ホテル ポラリス 彼女と彼とそのカレシ?
「姫様!」
舌打ちとともに、カオルの手が離れた。
弾かれるように魔手から逃れた多恵は、その勢いで、猛突進してくる伊佐山の胸を押し戻した。
背後では、止めに入った純平を、瞳を輝かせた秋葉が華麗なフットワークでかわし、続く紗季が見事なボディーブローで床に沈めている。
「いけない、シェフ!」
伊佐山は、怒りで熱くなった腕で、多恵を背後にかばう。
多恵はその腕に必死にしがみついた。

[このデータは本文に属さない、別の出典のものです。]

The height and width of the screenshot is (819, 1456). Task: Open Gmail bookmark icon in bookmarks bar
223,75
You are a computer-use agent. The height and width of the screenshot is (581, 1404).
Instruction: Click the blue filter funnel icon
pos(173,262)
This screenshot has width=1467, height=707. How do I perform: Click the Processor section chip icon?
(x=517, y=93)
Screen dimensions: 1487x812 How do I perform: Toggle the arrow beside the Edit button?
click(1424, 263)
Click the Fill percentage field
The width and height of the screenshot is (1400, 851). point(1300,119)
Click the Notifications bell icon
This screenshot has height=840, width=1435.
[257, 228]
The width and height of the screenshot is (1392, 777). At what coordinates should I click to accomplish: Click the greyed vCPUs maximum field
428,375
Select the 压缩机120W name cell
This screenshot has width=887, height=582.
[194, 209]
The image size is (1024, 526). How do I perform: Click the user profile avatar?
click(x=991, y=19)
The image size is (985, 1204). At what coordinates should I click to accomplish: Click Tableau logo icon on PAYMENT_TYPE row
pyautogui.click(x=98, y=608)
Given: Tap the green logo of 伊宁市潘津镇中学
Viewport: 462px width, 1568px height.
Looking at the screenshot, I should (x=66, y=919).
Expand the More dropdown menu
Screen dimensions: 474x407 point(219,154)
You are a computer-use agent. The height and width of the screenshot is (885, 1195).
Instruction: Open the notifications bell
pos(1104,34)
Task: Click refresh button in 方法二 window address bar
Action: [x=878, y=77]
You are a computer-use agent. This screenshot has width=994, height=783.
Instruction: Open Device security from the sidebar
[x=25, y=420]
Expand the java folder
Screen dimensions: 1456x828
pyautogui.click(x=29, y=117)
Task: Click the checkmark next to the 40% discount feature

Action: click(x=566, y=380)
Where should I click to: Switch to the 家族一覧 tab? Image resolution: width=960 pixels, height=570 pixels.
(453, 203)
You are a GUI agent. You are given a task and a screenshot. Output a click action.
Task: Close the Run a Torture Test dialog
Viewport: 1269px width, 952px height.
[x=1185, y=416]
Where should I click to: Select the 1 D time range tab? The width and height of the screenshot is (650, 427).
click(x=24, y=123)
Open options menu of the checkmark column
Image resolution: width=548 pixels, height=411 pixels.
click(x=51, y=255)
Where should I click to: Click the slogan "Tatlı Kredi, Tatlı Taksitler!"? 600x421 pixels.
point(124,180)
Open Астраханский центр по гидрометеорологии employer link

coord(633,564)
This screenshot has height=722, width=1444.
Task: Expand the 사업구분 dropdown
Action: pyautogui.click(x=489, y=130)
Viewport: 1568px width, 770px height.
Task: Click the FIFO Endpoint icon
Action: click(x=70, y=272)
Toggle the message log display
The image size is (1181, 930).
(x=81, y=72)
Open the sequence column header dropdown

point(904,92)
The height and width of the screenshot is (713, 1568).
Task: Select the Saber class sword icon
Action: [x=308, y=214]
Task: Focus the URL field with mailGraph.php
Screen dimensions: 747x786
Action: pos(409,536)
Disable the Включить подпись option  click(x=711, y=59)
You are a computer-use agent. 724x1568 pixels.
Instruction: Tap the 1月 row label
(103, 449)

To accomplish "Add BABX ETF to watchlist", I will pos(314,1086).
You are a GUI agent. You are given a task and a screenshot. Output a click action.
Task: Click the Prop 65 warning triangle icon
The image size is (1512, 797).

こんなことで神の手を穢してはならない。
「修ちゃん! やめなさい!」
多恵の一喝に、すべての動きが止まった。
伊佐山は電池の切れたロボットのように静止し、秋葉と紗季はお玉と麺棒を振りかざしたまま顔を見合わせている。
多恵は、深く呼吸を整えると、静かに頭を下げた。
「お騒がせして申し訳ございません。大変失礼いたしました」
多恵は、伊佐山の腕を引っ張って踵を返した。
その背中に、カオルが悲しく呟いた。
「麻里奈は、死んじゃいない……」と。